====== Input
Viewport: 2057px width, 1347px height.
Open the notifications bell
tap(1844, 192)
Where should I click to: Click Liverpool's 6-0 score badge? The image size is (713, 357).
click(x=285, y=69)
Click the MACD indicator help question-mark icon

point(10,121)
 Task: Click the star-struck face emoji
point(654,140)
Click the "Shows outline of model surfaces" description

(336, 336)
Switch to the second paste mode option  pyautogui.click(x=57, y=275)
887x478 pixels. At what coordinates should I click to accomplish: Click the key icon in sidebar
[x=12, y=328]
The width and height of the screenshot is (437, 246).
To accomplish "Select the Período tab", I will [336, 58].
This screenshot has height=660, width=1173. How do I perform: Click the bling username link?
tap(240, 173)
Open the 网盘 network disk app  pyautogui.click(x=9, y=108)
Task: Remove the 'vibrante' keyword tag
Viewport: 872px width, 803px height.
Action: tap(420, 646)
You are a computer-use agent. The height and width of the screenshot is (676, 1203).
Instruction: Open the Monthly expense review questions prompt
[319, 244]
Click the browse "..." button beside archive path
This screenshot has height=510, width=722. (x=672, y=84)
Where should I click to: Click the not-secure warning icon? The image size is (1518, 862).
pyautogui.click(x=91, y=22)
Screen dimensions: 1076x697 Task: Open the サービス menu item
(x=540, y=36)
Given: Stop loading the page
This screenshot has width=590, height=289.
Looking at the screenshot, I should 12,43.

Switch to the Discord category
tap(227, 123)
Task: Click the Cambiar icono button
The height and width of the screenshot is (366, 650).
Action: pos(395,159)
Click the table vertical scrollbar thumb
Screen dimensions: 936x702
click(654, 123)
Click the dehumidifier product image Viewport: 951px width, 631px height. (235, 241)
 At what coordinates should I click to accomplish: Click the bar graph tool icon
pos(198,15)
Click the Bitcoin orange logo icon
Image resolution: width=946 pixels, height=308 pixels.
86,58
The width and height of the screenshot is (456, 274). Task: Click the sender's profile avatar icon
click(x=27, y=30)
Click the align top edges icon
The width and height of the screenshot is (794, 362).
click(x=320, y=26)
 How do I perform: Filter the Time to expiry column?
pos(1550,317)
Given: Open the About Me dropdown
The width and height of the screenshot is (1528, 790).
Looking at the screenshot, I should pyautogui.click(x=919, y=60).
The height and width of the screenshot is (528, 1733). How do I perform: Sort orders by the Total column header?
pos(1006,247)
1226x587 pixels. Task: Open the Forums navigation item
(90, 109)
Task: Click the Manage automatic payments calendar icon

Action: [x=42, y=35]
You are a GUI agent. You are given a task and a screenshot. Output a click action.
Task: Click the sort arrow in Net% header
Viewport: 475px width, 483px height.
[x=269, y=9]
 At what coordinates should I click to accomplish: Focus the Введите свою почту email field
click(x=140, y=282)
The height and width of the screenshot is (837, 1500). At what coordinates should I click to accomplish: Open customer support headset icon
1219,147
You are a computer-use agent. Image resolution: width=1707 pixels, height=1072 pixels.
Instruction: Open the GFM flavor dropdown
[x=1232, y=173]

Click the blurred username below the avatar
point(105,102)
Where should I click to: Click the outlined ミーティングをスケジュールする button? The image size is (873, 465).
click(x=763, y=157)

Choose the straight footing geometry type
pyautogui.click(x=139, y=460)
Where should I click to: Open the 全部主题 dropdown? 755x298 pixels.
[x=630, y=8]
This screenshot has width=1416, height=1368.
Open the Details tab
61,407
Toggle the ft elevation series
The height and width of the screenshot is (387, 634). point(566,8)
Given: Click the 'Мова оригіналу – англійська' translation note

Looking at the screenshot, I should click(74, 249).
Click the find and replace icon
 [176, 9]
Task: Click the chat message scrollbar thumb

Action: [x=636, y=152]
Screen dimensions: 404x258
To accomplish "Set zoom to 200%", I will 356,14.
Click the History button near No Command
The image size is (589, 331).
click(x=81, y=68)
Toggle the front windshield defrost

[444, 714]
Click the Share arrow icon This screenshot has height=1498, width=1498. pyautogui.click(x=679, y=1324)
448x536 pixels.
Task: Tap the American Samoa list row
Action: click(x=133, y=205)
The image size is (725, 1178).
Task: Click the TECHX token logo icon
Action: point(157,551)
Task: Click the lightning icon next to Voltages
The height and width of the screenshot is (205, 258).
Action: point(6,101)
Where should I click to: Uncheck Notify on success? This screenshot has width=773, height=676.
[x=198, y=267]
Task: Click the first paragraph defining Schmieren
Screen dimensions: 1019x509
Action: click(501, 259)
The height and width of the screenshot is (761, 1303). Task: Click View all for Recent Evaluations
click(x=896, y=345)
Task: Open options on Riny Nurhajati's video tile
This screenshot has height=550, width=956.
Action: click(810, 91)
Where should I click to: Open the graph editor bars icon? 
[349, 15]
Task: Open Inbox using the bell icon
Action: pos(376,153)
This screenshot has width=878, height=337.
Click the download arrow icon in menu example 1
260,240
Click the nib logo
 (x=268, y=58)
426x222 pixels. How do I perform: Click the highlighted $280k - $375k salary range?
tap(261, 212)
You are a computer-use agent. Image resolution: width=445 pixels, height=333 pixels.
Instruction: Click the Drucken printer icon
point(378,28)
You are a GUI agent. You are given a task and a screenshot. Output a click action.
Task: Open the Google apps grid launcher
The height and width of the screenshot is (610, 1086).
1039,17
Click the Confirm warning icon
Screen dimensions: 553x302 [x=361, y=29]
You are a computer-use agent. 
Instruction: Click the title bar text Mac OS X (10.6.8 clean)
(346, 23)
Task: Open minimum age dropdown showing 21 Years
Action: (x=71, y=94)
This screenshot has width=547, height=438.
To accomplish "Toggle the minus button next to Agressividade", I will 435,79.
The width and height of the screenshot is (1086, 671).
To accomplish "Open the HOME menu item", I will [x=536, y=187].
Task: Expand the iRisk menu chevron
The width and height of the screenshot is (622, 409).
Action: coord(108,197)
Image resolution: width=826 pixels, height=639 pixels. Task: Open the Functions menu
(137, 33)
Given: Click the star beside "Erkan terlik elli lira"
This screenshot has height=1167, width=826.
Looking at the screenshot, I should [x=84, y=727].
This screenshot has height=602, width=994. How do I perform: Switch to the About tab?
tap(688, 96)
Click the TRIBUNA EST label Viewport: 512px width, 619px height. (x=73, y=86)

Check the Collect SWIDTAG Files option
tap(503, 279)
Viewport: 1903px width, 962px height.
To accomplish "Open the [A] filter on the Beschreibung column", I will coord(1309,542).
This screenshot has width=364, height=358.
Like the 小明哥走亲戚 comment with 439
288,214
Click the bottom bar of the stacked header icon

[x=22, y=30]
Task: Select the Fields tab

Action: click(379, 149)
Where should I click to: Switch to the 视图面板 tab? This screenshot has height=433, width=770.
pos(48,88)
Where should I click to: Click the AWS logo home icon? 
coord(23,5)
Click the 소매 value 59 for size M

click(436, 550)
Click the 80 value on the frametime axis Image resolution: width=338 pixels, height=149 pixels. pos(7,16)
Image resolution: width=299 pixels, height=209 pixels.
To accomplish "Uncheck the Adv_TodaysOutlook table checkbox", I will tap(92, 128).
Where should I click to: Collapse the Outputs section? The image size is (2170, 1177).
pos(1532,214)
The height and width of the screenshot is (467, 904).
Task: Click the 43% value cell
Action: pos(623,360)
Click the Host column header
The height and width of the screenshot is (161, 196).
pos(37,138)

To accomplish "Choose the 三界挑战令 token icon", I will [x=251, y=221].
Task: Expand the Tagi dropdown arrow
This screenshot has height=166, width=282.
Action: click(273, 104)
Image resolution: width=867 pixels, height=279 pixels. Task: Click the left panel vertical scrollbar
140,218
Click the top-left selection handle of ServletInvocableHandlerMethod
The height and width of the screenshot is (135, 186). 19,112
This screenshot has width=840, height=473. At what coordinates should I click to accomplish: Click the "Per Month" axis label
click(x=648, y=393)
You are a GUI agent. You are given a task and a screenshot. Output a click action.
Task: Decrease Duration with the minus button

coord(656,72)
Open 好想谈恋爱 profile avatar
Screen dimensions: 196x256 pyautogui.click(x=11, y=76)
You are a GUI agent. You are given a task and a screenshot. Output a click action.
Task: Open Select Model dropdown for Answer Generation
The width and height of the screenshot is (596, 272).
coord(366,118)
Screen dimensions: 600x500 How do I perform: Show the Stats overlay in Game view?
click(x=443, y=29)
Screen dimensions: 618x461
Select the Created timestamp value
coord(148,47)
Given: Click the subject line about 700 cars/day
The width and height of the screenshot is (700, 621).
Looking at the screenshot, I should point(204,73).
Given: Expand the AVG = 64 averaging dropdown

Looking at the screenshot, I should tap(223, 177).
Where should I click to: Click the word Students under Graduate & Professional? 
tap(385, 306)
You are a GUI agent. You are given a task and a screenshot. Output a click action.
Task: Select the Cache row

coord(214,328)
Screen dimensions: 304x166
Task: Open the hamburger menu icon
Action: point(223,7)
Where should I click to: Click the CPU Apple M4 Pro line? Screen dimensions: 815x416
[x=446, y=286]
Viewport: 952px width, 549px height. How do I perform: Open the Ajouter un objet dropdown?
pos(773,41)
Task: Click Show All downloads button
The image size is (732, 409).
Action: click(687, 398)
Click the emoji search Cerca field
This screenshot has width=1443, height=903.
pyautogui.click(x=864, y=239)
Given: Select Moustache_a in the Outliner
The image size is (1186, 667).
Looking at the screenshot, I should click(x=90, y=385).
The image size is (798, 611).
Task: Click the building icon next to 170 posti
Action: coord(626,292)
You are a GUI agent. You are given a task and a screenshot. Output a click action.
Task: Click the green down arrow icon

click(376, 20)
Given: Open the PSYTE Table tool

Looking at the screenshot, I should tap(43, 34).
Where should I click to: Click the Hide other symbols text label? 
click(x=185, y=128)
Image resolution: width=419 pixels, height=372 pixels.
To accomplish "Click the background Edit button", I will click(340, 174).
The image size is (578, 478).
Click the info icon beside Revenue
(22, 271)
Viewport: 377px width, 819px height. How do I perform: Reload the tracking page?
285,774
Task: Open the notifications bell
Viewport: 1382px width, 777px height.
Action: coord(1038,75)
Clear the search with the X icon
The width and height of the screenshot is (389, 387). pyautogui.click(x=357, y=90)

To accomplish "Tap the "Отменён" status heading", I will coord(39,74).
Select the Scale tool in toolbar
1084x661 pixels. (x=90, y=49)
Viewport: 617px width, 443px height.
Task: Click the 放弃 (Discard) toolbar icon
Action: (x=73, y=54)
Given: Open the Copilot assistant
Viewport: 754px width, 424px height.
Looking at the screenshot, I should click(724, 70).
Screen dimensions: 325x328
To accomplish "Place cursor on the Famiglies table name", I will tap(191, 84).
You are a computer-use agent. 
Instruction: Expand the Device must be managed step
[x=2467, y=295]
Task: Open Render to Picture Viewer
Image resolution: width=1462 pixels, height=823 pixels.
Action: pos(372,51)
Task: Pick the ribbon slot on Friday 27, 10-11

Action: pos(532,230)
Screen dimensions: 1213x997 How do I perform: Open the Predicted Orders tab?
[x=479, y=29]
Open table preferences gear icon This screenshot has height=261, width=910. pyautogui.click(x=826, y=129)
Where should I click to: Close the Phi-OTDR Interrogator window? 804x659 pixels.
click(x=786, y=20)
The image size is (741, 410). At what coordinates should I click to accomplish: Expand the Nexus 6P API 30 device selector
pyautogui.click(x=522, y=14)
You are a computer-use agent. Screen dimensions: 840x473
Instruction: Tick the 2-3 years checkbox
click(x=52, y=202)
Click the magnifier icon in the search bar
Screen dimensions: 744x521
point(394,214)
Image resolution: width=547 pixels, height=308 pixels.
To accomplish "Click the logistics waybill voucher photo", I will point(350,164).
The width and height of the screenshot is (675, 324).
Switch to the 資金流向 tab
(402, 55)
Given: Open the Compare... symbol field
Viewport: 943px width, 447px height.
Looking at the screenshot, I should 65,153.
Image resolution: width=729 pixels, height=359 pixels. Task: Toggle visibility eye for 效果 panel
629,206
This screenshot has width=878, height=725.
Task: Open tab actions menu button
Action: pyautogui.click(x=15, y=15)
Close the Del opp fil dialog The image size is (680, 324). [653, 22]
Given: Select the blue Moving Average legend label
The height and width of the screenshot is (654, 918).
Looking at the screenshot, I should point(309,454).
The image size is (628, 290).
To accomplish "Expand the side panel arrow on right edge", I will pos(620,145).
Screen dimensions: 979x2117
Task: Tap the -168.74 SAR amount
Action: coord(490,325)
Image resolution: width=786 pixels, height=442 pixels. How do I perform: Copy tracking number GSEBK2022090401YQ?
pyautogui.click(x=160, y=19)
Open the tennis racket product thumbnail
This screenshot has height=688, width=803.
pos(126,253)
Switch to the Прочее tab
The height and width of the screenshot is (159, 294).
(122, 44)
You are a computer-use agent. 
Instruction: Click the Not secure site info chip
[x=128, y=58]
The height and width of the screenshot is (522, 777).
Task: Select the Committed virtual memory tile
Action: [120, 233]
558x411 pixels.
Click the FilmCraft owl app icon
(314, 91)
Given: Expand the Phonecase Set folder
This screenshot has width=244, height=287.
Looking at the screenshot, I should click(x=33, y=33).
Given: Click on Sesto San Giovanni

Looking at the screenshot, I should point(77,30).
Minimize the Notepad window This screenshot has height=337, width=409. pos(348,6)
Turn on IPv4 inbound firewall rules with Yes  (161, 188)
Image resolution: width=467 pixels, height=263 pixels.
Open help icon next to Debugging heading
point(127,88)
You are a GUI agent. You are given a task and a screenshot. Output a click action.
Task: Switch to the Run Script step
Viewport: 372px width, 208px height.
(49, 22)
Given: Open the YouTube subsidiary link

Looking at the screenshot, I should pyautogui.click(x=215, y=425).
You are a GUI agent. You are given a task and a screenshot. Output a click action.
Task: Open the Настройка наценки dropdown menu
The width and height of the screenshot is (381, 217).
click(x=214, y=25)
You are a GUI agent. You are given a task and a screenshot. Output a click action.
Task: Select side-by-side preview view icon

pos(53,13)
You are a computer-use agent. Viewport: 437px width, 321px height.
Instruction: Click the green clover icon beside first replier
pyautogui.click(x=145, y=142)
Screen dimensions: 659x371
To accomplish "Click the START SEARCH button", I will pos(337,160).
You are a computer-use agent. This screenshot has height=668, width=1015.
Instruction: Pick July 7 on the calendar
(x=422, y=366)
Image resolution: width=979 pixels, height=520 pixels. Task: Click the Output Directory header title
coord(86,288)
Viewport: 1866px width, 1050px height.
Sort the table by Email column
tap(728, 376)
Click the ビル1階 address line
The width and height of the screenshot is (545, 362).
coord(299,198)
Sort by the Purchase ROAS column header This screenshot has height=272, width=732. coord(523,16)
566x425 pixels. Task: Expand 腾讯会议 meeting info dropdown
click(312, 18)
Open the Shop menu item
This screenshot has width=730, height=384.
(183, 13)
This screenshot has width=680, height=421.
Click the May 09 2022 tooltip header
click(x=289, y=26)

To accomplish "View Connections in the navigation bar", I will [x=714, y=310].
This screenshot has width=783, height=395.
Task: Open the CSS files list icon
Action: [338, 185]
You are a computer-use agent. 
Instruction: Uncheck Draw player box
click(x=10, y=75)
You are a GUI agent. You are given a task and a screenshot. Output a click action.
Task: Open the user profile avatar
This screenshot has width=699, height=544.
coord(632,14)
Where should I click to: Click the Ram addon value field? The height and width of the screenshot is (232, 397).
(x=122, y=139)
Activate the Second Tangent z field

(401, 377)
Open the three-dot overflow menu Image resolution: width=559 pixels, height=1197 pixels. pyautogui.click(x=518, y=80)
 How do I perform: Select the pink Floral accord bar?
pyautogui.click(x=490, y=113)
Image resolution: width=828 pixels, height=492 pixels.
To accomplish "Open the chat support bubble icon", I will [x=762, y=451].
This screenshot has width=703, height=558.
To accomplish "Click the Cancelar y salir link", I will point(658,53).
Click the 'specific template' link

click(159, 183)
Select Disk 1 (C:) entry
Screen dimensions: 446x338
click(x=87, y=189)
============
Goal →
Return each line of the items above that contains the word "beside". Case counts.

Answer for this exercise →
Click the browse "..." button beside archive path
Given: Click the star beside "Erkan terlik elli lira"
Click the info icon beside Revenue
Instruction: Click the green clover icon beside first replier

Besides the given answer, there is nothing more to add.